LatteLazy · 5 years ago
Honestly, I think it should already be dropping off.

Everyone, their kids and their pets has updated their electronics this year. That made sense as work/school from home was a thing. Now they have new electronics, and no need for additional electronics. Plus pretty soon things will reopen, and people will have opportunities to spend money on beer and restaurants and events.

Even if covid 2.0 launches this year, I already have a new ipad etc.

I think there'll be very low sales for most electronics for a while.

bsder · 5 years ago
> True, but where do you see demand dropping off?

Likely December.

Right now, because everyone is fearful of shortages, they've overbought or are in the process of overbuying.

At some point, everyone is going to realize that, in the US, carrying inventory has tax implications, and everybody is going to try to dump a bunch of inventory back into the system that they really didn't need and aren't prepared to pay taxes on.

Which will be fine for a while--until the middlemen get back up to what they consider useful inventory levels and quit buying.
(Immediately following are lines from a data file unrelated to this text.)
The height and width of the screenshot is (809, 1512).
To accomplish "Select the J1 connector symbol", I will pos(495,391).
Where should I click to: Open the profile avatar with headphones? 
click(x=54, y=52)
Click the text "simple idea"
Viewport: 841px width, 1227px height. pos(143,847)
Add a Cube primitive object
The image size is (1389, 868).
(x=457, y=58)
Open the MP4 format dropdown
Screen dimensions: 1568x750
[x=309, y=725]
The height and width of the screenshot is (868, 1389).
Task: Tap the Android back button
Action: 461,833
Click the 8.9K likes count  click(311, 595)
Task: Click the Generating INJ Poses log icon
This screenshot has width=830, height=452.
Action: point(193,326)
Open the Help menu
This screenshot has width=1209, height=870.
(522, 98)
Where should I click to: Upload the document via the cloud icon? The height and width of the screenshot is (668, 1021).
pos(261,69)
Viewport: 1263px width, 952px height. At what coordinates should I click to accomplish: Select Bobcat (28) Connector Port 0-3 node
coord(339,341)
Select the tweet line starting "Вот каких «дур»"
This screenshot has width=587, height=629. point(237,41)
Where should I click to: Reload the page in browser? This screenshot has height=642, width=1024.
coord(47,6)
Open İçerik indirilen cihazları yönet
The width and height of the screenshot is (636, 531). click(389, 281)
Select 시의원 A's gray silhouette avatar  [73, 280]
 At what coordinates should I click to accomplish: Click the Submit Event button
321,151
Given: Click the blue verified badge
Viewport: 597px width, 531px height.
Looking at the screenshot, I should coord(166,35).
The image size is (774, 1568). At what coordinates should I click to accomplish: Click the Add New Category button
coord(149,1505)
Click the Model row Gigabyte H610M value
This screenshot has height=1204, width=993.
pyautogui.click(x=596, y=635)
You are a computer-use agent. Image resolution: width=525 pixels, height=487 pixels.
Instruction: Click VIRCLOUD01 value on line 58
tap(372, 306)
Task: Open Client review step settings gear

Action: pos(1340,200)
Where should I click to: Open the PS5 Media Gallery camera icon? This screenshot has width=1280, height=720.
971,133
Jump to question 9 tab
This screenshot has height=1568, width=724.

And all the prices will crash.

rasz · 5 years ago
Crypto bans would free a large portion of GPU demand.
Wohlf · 5 years ago
This isn't about next year though, this is about planning capacity for the next decade at least.
bigdogc · 5 years ago
I don’t think the shortage will be over in the next 2-3 years at the least. This is a huge problem that the media only briefly covers. Biden just announced 25b to semiconductors bc homeland security knows we have major flaws in the supply chain.